---------- Supplied data ----------
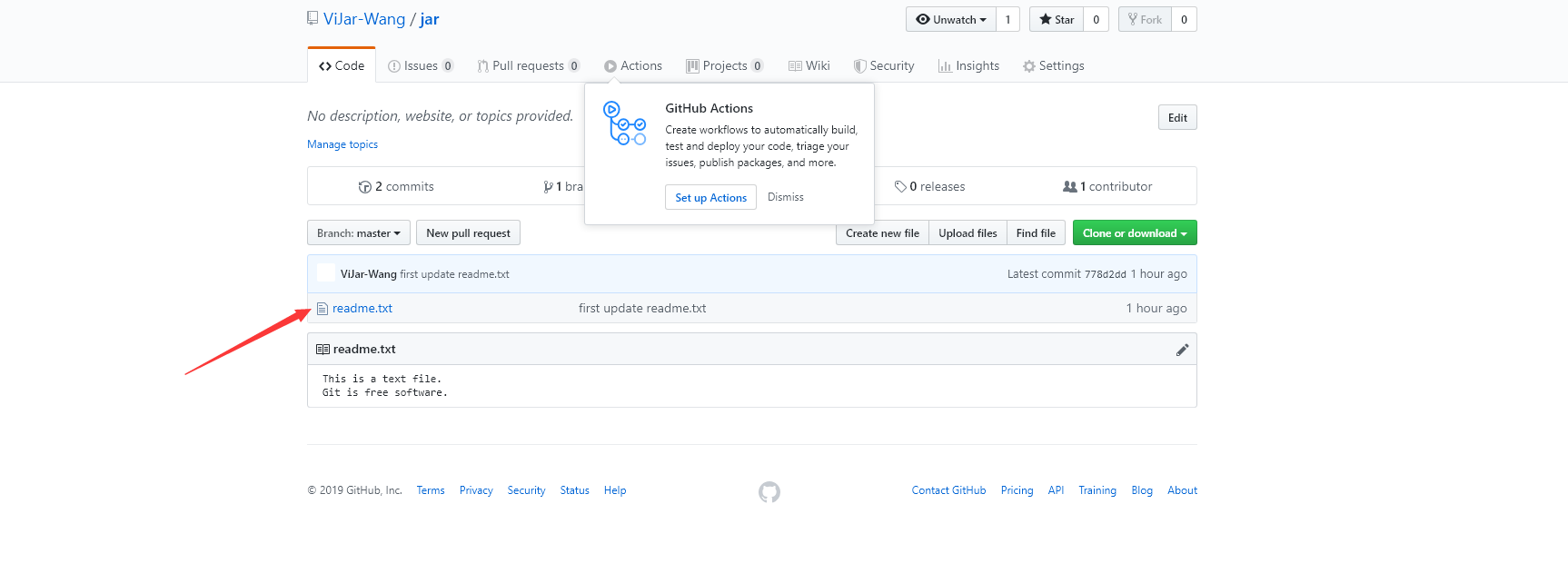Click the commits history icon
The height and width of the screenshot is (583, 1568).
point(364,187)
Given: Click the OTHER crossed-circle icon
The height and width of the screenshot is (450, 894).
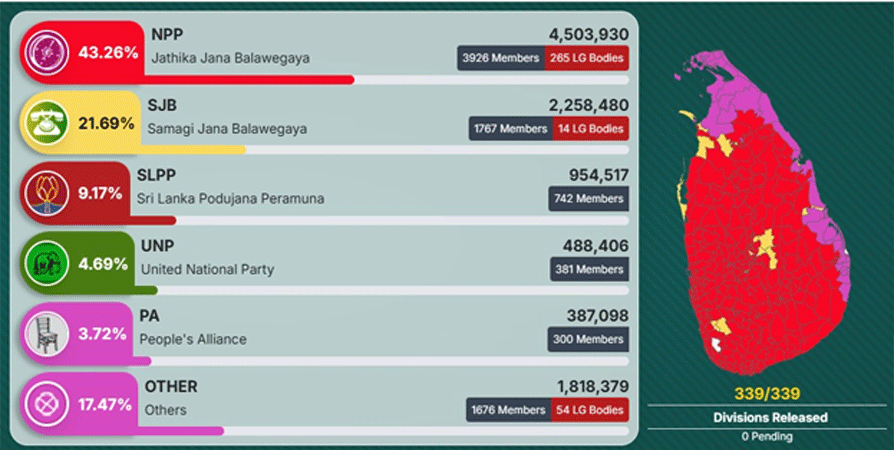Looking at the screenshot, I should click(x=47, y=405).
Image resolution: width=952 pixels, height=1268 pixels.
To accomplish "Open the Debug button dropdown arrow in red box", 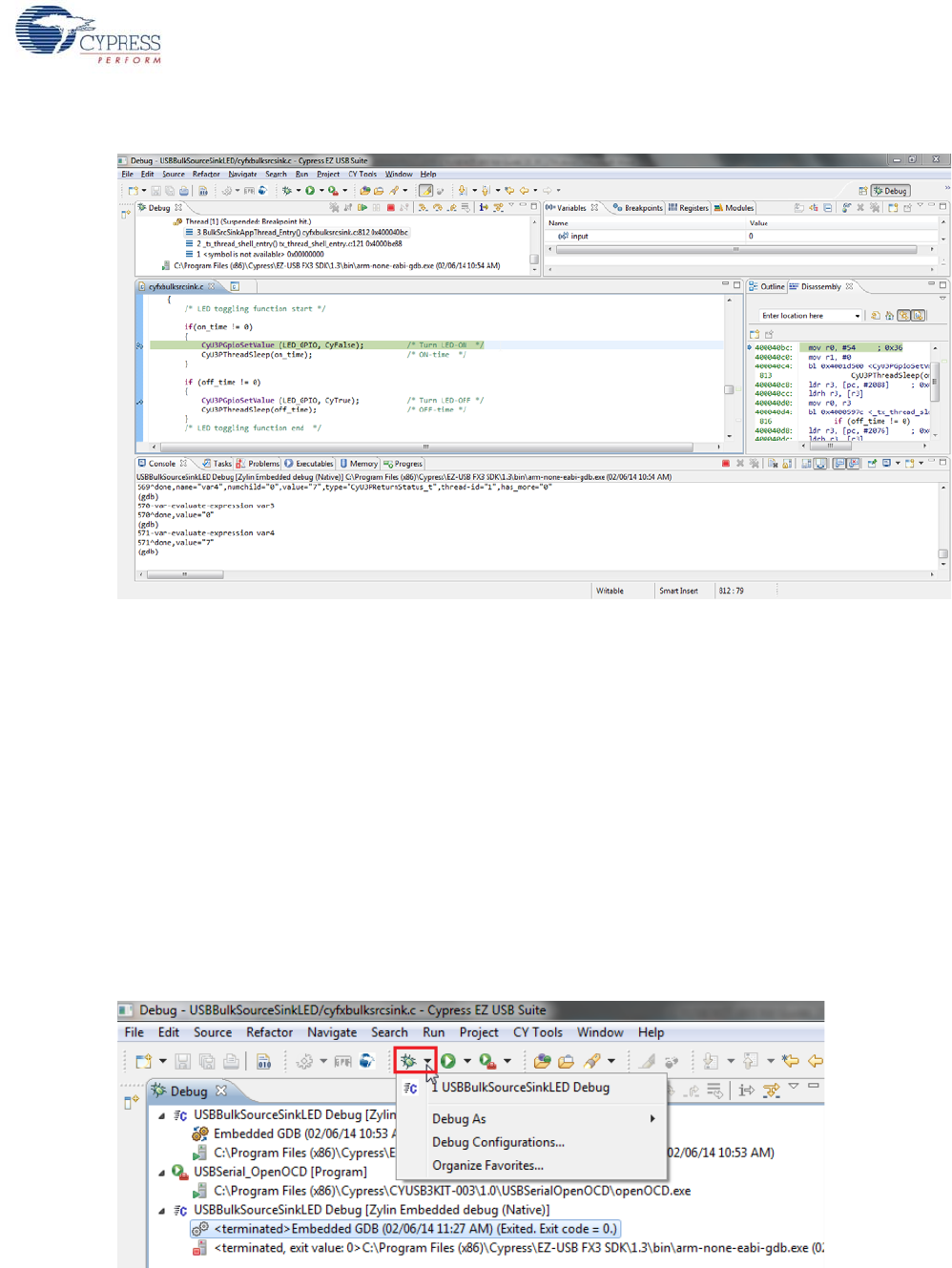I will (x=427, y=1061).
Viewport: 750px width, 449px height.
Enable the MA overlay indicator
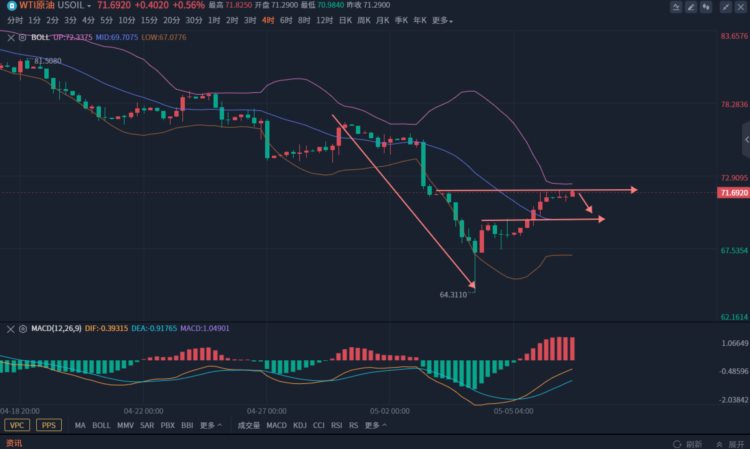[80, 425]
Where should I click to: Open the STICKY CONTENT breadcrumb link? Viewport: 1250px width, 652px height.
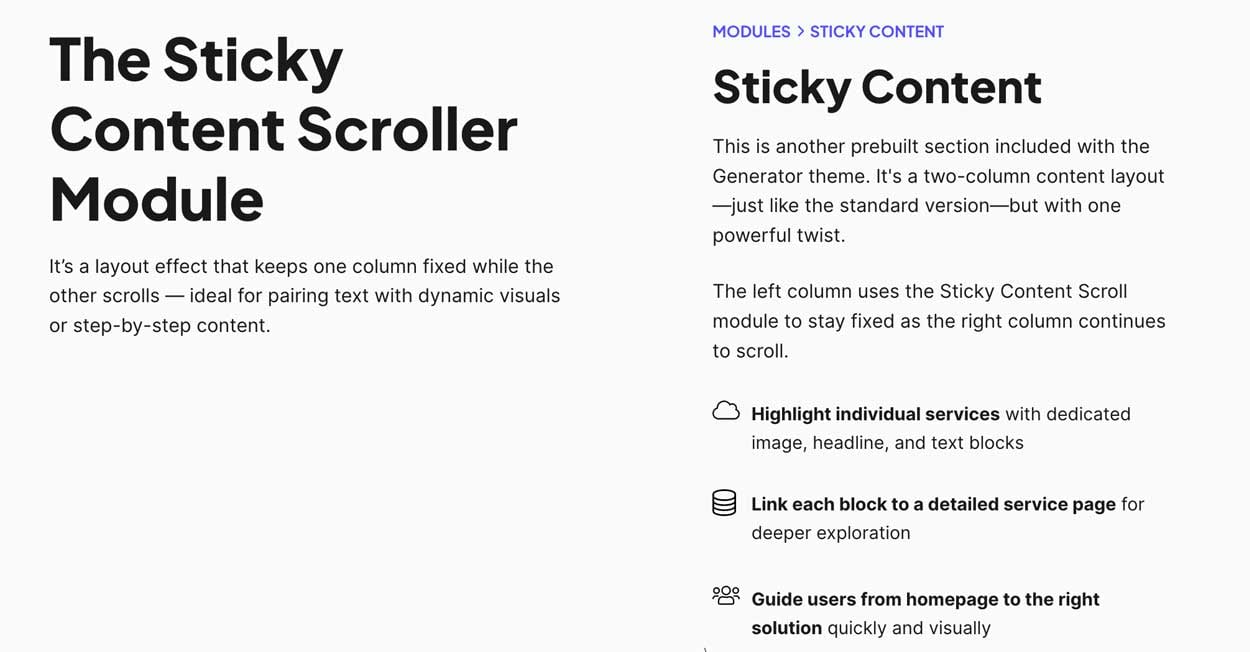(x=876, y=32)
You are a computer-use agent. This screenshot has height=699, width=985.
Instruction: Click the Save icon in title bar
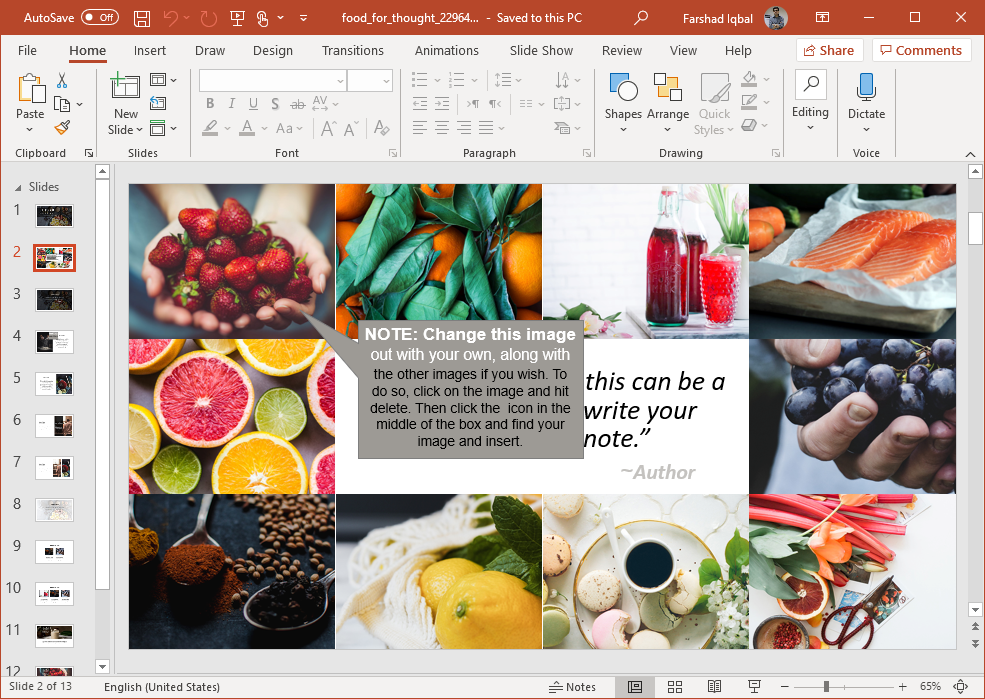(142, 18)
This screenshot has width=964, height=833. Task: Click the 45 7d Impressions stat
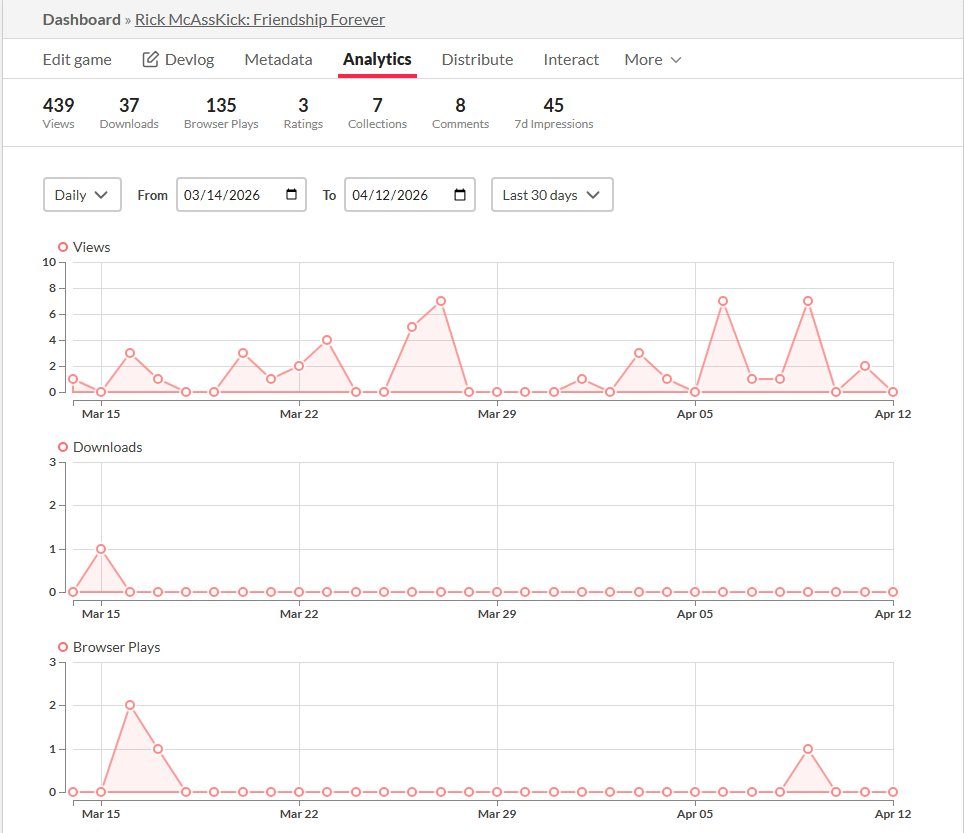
----------
Work task: Using the entries above, copy out all lines that contain the string "This".

Result of the task:
You are a computer-use agent. This screenshot has height=699, width=985.
This screenshot has width=964, height=833. Task: Click the 45 7d Impressions stat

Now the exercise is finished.